In tutto questo, non servono adulti perfetti, ma adulti presenti. Non dei radar pronti a controllare e giudicare, ma fari che sappiano illuminare senza invadere. I ragazzi non hanno bisogno che facciamo tutto per loro: hanno bisogno di essere accompagnati mentre imparano a farlo da soli. Hanno bisogno di essere ascoltati con pazienza, che si rispettino i loro tempi e che si ricordi loro che sbagliare non intacca il loro valore. 

E qui entra in gioco qualcosa di prezioso: il volontariato. Negli anni, abbiamo visto ragazzi cambiare grazie a esperienze di aiuto reciproco e impegno sociale. Non perché “dovevano”, ma perché nel donarsi hanno trovato identità, significato, relazioni autentiche. Quando un giovane prepara un’attività per bambini, ascolta un anziano che vuole raccontarsi, partecipa a un progetto comunitario o collabora con una radio di quartiere, accade qualcosa: smette di confrontarsi solo con sé stesso e comincia a scoprirsi attraverso gli altri, generando quella forza che ti fa dire: “qui valgo, qui posso”. La tristezza trova un rifugio sicuro, l’ansia si allenta perché ci si sente parte di qualcosa. La dipendenza dallo schermo perde potere, perché non c’è più un vuoto da colmare: quel vuoto inizia a riempirsi di vita. 
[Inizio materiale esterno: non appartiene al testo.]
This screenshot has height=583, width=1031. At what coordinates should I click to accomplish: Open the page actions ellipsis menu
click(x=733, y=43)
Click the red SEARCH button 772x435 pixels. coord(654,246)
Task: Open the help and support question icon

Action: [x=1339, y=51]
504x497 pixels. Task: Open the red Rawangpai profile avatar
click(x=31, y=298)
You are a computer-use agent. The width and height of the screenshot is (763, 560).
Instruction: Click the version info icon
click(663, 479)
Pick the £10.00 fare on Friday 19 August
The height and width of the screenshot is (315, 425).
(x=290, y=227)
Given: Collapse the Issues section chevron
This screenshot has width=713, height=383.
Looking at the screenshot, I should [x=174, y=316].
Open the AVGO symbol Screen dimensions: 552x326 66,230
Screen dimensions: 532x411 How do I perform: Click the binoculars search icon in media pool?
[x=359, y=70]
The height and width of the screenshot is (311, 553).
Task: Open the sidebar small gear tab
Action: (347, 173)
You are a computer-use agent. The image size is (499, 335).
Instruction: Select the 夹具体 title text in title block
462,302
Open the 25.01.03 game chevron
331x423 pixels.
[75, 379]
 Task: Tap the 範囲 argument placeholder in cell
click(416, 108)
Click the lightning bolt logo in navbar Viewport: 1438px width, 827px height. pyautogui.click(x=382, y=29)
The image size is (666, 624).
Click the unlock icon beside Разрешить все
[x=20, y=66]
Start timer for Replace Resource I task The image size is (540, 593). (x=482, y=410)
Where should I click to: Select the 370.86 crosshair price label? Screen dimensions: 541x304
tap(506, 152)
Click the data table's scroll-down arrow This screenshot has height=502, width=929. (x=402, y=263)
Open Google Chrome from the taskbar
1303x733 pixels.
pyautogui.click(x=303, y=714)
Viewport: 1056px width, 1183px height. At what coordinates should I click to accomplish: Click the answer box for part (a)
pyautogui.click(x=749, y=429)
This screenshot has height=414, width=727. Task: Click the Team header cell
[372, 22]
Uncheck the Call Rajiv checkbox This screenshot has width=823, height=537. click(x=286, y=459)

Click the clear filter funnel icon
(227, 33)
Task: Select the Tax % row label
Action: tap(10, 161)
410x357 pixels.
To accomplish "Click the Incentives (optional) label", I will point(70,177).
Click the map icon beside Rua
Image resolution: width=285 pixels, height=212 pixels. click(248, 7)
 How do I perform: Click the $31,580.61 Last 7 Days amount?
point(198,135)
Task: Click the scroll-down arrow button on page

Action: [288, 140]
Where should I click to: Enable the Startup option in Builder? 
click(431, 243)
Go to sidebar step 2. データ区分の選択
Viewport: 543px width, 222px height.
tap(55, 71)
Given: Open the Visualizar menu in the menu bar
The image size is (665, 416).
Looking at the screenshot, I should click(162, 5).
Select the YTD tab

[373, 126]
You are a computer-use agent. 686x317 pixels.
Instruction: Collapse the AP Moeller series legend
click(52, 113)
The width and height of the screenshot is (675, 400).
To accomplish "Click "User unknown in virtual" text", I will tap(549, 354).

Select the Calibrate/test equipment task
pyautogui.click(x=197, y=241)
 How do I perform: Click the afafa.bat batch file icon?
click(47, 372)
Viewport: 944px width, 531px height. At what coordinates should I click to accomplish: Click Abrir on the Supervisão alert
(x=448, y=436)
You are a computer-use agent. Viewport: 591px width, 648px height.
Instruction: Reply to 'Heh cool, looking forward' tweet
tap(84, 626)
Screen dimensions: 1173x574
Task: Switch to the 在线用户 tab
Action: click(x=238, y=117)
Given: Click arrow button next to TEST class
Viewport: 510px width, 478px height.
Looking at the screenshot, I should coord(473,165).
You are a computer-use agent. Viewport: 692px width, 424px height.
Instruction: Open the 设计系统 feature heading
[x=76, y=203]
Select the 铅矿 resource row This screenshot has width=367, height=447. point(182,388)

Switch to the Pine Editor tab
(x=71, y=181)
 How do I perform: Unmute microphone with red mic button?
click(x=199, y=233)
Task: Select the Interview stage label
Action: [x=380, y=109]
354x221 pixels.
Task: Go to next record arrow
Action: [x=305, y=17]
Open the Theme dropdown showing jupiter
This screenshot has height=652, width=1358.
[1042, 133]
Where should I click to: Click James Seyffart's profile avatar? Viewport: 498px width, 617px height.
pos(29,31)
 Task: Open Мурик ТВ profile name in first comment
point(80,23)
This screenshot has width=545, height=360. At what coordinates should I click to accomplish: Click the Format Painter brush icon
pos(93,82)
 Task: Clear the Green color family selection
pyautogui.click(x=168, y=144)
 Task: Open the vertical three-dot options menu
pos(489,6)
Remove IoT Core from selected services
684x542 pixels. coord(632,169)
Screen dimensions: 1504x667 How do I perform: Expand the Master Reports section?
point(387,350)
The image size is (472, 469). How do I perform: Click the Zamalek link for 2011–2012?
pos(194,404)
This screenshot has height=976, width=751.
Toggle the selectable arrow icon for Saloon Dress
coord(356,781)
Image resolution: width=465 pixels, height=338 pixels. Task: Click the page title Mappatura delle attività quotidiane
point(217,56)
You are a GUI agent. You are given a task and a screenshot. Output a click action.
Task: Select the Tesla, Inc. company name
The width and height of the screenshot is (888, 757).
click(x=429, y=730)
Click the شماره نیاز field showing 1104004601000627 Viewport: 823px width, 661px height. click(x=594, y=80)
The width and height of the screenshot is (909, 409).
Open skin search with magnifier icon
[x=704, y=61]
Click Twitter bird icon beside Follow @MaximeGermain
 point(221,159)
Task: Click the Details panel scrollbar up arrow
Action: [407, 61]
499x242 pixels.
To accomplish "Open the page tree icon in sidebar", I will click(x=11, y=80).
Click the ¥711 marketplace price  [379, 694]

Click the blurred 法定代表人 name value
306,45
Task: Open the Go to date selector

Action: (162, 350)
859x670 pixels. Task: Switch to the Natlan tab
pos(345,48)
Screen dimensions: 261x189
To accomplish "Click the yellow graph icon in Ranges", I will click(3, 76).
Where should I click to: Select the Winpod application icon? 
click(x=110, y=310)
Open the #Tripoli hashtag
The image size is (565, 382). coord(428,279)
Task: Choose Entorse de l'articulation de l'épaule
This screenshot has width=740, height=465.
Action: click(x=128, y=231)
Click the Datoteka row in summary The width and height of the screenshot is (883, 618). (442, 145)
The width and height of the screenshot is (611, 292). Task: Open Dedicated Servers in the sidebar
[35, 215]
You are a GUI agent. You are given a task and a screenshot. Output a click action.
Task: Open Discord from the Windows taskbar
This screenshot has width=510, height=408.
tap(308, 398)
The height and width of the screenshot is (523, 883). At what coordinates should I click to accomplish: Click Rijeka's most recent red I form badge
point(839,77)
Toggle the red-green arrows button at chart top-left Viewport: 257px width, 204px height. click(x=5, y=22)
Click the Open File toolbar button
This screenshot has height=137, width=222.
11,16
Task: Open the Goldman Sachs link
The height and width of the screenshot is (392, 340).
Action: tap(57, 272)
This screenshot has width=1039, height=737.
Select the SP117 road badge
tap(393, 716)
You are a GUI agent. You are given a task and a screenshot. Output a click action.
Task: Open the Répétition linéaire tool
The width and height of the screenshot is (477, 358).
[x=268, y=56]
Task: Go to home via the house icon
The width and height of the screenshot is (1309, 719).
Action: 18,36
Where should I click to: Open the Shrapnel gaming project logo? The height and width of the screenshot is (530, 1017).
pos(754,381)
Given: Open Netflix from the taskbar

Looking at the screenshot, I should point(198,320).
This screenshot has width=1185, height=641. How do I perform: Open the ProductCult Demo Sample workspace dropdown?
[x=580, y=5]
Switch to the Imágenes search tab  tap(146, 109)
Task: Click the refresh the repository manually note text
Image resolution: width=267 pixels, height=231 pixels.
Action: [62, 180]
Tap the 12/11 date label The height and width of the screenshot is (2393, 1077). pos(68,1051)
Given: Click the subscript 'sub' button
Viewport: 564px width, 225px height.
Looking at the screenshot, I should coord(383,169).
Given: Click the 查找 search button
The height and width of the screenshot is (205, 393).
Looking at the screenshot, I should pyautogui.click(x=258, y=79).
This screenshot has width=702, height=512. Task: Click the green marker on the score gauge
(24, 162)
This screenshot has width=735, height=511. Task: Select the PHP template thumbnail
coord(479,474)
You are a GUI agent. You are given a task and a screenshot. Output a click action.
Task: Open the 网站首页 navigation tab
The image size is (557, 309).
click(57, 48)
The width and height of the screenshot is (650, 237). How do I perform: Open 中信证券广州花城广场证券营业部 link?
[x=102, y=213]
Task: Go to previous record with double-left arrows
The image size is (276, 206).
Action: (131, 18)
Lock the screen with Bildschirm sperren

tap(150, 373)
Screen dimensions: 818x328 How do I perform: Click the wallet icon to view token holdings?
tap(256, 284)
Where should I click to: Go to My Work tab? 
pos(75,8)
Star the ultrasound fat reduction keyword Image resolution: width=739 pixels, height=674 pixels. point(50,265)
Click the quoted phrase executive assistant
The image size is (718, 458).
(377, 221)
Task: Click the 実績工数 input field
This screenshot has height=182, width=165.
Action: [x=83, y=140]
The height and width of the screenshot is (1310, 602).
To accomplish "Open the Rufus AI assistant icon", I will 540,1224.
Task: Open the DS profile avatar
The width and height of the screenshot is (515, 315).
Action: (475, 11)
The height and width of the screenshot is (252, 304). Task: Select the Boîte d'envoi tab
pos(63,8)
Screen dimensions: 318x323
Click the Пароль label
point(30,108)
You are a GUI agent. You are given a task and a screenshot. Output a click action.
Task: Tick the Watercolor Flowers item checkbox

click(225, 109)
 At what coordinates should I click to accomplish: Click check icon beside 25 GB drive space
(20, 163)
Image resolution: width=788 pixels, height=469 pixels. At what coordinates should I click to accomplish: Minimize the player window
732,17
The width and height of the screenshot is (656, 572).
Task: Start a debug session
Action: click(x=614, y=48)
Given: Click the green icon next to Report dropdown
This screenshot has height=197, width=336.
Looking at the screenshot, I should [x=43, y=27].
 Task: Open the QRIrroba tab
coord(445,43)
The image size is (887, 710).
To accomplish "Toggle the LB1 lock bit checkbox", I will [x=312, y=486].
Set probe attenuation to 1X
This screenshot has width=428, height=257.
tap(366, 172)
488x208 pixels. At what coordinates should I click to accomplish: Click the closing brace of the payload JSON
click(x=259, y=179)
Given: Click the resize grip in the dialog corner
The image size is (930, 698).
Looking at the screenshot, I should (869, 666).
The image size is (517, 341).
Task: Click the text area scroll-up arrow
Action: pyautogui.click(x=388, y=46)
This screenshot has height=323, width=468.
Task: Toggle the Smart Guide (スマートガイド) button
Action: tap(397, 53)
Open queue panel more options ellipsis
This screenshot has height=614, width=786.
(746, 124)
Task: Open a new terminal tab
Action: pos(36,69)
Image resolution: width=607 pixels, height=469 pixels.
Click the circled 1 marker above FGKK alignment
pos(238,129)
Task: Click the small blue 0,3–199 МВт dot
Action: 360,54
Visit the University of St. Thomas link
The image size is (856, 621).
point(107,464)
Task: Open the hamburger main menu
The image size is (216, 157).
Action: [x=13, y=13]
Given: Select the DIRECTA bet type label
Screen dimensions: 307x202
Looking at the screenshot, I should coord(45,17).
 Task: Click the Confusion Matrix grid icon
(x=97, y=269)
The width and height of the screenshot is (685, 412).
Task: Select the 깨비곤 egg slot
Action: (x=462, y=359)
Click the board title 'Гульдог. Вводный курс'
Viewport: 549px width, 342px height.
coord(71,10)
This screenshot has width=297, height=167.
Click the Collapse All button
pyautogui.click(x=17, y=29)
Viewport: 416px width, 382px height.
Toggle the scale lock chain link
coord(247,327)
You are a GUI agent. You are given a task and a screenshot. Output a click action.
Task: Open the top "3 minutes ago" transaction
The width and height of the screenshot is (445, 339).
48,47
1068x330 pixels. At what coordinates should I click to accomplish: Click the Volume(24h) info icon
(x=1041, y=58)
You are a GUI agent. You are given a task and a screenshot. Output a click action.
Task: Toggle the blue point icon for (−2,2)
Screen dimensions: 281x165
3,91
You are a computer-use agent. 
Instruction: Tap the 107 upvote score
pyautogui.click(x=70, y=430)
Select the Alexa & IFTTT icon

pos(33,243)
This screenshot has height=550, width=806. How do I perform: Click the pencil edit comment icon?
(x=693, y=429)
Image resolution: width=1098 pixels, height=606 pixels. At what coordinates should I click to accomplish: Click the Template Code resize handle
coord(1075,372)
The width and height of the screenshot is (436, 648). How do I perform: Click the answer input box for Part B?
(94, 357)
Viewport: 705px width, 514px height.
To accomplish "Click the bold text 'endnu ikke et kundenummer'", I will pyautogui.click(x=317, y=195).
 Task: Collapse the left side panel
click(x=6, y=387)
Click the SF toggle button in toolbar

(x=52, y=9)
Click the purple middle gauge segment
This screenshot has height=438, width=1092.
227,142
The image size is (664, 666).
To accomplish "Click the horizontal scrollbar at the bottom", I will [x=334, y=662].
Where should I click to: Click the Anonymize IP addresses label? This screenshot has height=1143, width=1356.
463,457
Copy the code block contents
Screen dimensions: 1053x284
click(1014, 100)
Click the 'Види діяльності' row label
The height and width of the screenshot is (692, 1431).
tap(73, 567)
La verità è che nessuno si salva da solo, né i giovani né gli adulti. Se vogliamo davvero prenderci cura del loro benessere mentale, dobbiamo farlo insieme, come comunità. Famiglie, scuole, servizi, educatori, associazioni, volontari: ognuno con una responsabilità, ognuno con un pezzo di cuore. 

La cura non è solo terapia: è relazione, appartenenza, partecipazione. È la possibilità di dire “qui posso essere me stesso”, “qui non devo fingere”, “qui conta chi sono, non cosa mostro”. 

In fondo, i giovani ci chiedono proprio questo: che crediamo in loro, che non abbiamo fretta, che continuiamo a bussare anche quando si chiudono, che restiamo anche quando sembrano respingerci. Perché dietro ogni giovane fragile di oggi, c’è un adulto forte di domani. 

E spesso, tutto inizia dalla semplicità. Un “come stai?” sincero, un “vuoi darci una mano?”, un “non sei solo”. 

Noi continuiamo a crederci, ogni giorno. E vi assicuriamo, vale davvero la pena.